Fireball is also one of those spells that gets put on a pedestal because of its iconic nature and long history of being something you talk your DM into making more powerful by way of your engineering degree or chemistry nerd cred. While I am all for making things more like 4E, it's also a special case in how extreme it is.


----------



## Lojaan (Oct 24, 2022)

bloodtide said:


> As an Old School Gamer, OSR Gamer and 5E gamer, I can say........this is a can of worms.
> 
> You can only really have a decent rules lite game with a strong DM.  If you have a young, inexperienced or otherwise weak DM, then a rule lite game will just be a ruin of a non game.
> 
> ...



This. 100% this. DnD is moving more towards "lawyer speak" for both spells, feats and abilities to combat the rise of the cheesemakers. 

You know the ones. The ones that say you can get the benefits of both dueling and 2WF at the same time by attacking with your offhand first, then sheathing that weapon and then attacking with your main hand.

Because it's technically allowed in the rules, this stuff really messes up organised play.

I dislike it a lot but I don't know what to do about it other than having two descriptions - one fun and flavoured, and one, preferably online so it doesn't affect word count, that is the full legal text with disclaimers.


----------



## Yaarel (Oct 25, 2022)

Lojaan said:


> two descriptions - one fun and flavoured, and one, preferably online so it doesn't affect word count, that is the full legal text with disclaimers.



Interesting idea. I reminds me of a condensed dictionary versus an unabridged dictionary.

The simple (DM-decides) core books are the printed version.

The unabridged technical detailing − updatable with official rulings − including corner cases − is online.

It would be like the Errata publishing now, but formatted as a complete core text.


----------



## Neonchameleon (Oct 25, 2022)

bloodtide said:


> As an Old School Gamer, OSR Gamer and 5E gamer, I can say........this is a can of worms.
> 
> You can only really have a decent rules lite game with a strong DM.  If you have a young, inexperienced or otherwise weak DM, then a rule lite game will just be a ruin of a non game.

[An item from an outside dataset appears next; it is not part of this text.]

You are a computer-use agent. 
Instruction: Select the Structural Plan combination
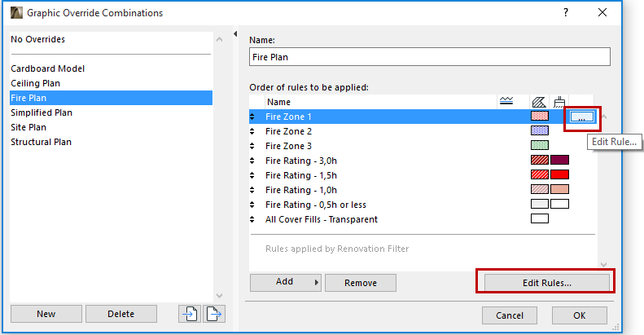42,142
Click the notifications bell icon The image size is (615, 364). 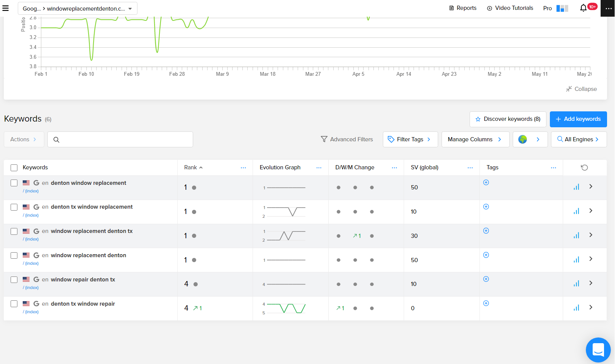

As an Indie gamer and D&D gamer, nonsense. You do not need that strong a GM to run Fate, Apocalypse World, or Blades in the Dark.  What you need is an empowered GM with strong guidance to fall back on. This is because modern Indie games don't just say "here are the stats and it's up to you" but provide actual useful guidance. For that matter so did actual oD&D with things like XP for GP and rules for designing random dungeons.


bloodtide said:


> And not every DM can, and not every DM is willing, to control a game with an Iron Fist.



It's a good thing that in good games they don't have to use an iron fist to make up for the game being not fit for purpose on its own. However that takes actual design and development (which, oddly enough, Gygax did) and leaning into thematics to make the game be about something. Rather than attempting to be a generic one-size-fits-all system.


----------



## bloodtide (Oct 26, 2022)

Neonchameleon said:


> As an Indie gamer and D&D gamer, nonsense. You do not need that strong a GM to run Fate, Apocalypse World, or Blades in the Dark.  What you need is an empowered GM with strong guidance to fall back on. This is because modern Indie games don't just say "here are the stats and it's up to you" but provide actual useful guidance. For that matter so did actual oD&D with things like XP for GP and rules for designing random dungeons.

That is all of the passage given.